Я мысленно хмыкнул. Выкрутился, собака. Религиозный фанатизм, он такой — всему, что угодно, найдёт объяснение.
— Так как же ты всё-таки выжил?
— Святой Дрын спас меня. Сначала он не дал утонуть, а потом меня вытянули за него на ваш «галеат», о, великий. И после этого я окончательно понял, куда же ведёт меня стезя служения Великому Исцелителю Мира.
— Исцелитель — это ты про меня? — уточнил я на всякий случай.
— Да, о, великий!
Вообще говоря, все эти «о, великий» начали мне изрядно надоедать.
— Давай-ка мы сделаем так. Ты, — ткнул я пальцем в адепта, — больше не будешь следовать за мной, словно хвост.
— Вы меня прогоняете, о, великий? — обиду в голосе бывшего стражника не заметил бы только глухой.
— Нет. Я не собираюсь ничего запрещать и никого прогонять. Просто, если ты действительно хочешь нести в этот мир слово истины, тебе не стоит творить для себя кумиров. Не надо пытаться найти в других то, чего у них может не быть. Судить человека надо не по словам, не по своим о нём представлениям, а по делам его. Тому, что он делает. Тому, что останется после него, после того, что он сделал... Вот, где-то примерно так. Надеюсь, ты меня понял.
— Спасибо, великий, за откровение, — склонился в поклоне Рушпу́н. — Я буду думать над ним.
* * *
За время морского боя ничего особенно страшного наши разбойнички натворить ни в городе, ни в порту не успели. Ну, да, пограбили малость, сожгли кое-что, в местном борделе отметились. Нормальные такие завоеватели-победители. А когда к ним присоединились высадившиеся на берег пираты, то стало совсем хорошо. По меркам имперских традиций, вполне себе благостно и, в определённом смысле, законно.
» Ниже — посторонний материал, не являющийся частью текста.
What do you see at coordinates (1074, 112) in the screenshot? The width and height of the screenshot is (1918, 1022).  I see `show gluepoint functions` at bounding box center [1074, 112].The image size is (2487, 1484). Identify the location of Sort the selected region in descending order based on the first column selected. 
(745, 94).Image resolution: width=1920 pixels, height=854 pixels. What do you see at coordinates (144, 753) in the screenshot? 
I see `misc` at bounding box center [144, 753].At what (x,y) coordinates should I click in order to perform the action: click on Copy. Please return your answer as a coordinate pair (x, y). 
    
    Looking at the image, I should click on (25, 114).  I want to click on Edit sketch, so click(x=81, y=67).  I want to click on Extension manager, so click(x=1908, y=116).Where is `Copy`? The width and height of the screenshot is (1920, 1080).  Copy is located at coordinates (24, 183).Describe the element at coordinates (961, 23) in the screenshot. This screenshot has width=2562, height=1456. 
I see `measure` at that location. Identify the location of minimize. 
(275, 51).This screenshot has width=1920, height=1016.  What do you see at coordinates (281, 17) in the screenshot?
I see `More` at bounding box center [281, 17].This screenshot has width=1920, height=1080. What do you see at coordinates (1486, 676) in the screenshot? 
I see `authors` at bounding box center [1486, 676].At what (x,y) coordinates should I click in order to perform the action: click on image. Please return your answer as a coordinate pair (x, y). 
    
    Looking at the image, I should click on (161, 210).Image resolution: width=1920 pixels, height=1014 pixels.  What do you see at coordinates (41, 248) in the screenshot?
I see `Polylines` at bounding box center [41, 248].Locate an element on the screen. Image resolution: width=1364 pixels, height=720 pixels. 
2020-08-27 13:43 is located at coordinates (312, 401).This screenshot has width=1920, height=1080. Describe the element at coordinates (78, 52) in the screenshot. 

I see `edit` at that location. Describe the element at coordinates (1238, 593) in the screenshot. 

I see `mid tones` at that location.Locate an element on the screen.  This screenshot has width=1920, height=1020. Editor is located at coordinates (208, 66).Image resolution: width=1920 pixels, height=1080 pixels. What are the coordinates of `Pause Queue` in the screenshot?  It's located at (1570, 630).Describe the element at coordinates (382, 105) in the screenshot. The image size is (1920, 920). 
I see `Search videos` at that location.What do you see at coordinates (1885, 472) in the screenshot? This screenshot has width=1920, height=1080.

Дайрус с компанией заняли ближайшее к пирсам здание имперского торгового представительства. Я (так же как в Пустограде) — здание магсовета. В него всё равно никто кроме меня невозбранно не вошёл бы (магическая зашита на домишке стояла крутейшая).
А потом мы стали делить трофеи.
Все сохранившиеся имперские корабли перешли в собственность баталии Краум. Это не обсуждалось. Сам город и порт мы с Дайрусом и четвёркой примкнувших к набегу независимых батальеров постановили считать отныне вассальным владением Драарана и Совета командоров, а управление им передать лично мне и тем, кого я назначу бургомистром посёлка и комендантом порта.